The embodiments of FIG. 4 and FIG. 5 will discharge the medium twice in one period of the standing wave. This full-wave pumping is due to the fact that the output ports are connected to pressure antinodes of both pressure phases. The embodiments of FIG. 6 will discharge the medium once in one period of the standing wave. This half-wave pumping is due to the fact that the output ports are connected to pressure antinodes of only one pressure phase.
FIG. 7 shows an embodiment of the invention which has a new input port arrangement. A pump housing 2 has multiple input ports 4a, 4b, 4c and multiple output ports 6a, 6b, 6c. Output ports 6a, 6b, 6c have check valves 8a, 8b, 8c attached respectively thereto, and said check valves are attached by respective conduits 3a, 3b, 3c to outlet 36, such that any medium passing through the output ports 6a, 6b, 6c must also pass through respective check valves 8a, 8b, 8c in order to reach outlet 36. Input ports 4a, 4b, 4c have check valves 38a, 38b, 38c attached respectively thereto, and said checkvalves are attached by respective conduits 5a, 5b, 5c to inlet 40, such that any medium passing into inlet 40, must first pass through respective check valves 38a, 38b, 38c in order to reach respective input ports 4a, 4b, 4c. Check valves 38a, 38b, 38c allow flow into but not out of the pump housing 2. Check valves 8a, 8b, 8c allow flow out of but not into the pump housing 2. Forming the walls of the pump housing 2 are opposed transducers 10a and 10b, said transducers being the same in form and function as the transducer elements 10 of FIGS. 2a-2c, with transducer 10 energized by a generator 12, such as an oscillating circuit.
In operation, transducers 10a and 10b maintain a standing wave of given wavelength "lambda" in the pump housing 2, resulting in multiple pressure nodes 32a, 32b, 32c, 32d and antinodes 34a, 34b, 34c. Input ports 4a, 4b, 4c and output ports 6a, 6b, 6c are all coincident with respective pressure antinodes 34a, 34b, 34c. When the pressure at any one of the antinodes 34a, 34b, 34c reaches a predetermined value, which is higher than the undisturbed pressure of the medium, its corresponding input check valve closes, and its corresponding output check valve opens. Hence, when the pressure of a antinode goes high, the medium is prevented from leaving the pump housing 2 through that antinode's input port, but is allowed to flow out of the pump housing 2 by passing through that antinode's output port, then through its output checkvalve, and then through outlet 36.
When the pressure at any one of the antinodes 34a, 34b, 34c drops below a predetermined value, which is lower than the undisturbed pressure of the medium, its corresponding input check valve opens, and its corresponding output check valve closes. Hence, when the pressure of a antinode goes low, the medium is prevented from reentering the pump housing 2 through that antinode's output port, but is allowed to flow into the pump housing 2 by passing first through inlet 40, then through the antinode's input check valve, and then through its input port into pump housing 2.

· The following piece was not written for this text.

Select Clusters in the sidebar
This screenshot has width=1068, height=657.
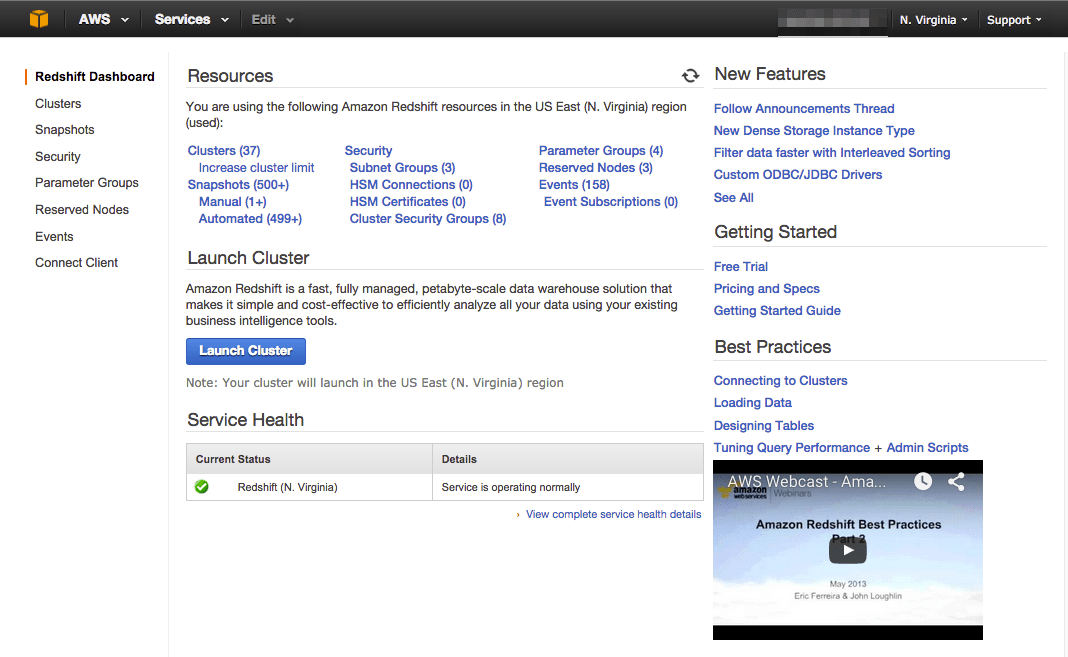click(58, 103)
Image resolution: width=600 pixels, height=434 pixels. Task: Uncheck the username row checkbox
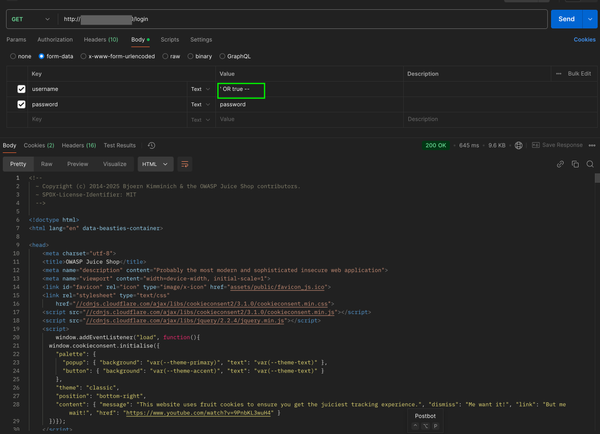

Thus, when the medium in pump housing 2 is excited by the action of transducers 10a and 10b, a standing wave pattern is set up therein consisting of pressure nodes and antinodes. As a result, the medium at the pressure antinodes 34a, 34b, 34c will be periodically forced out of pump housing 2 due to check valve's 8a, 8b, 8c rectification of the oscillating pressure at the output ports 6a, 6b, 6c. In addition, the medium immediately outside pump housing 2 at inlet 40 will be periodically drawn into pump housing 2 due to check valve's 38a, 38b, 38c rectification of the oscillating pressure at the input ports 4a, 4b, 4c. In this way, the embodiment of FIG. 7 produces a pressure differential between inlet 40 and outlet 36. The number of input and output ports in FIG. 6 could be reduced to one each, or extended to many more.
In FIG. 8 an embodiment of the invention is shown which limits the number of input check valves needed to two, and the number of output check valves needed to two, regardless of the number of input and output ports. FIG. 8 shows output ports 6a and 6c attached by respective conduits 3a and 3c to check valve 8b, such that any medium passing through output ports 6a and 6c must also pass through check valve 8b in order to reach outlet 36. Output ports 6b and 6d are attached by respective conduits 3b and 3d to check valve 8a, such that any medium passing through output ports 6b and 6d must also pass through check valve 8a in order to reach outlet 36. Input ports 4a and 4c are attached by respective conduits 5a and 5c to check valve 38a, such that any medium passing through inlet 40, must pass first through check valve 38a in order to reach input ports 4a and 4c. Input ports 4b and 4d are attached by respective conduits 5b and 5d to check valve 38b, such that any medium passing through inlet 40, must pass first through check valve 38b in order to reach input ports 4b and 4d.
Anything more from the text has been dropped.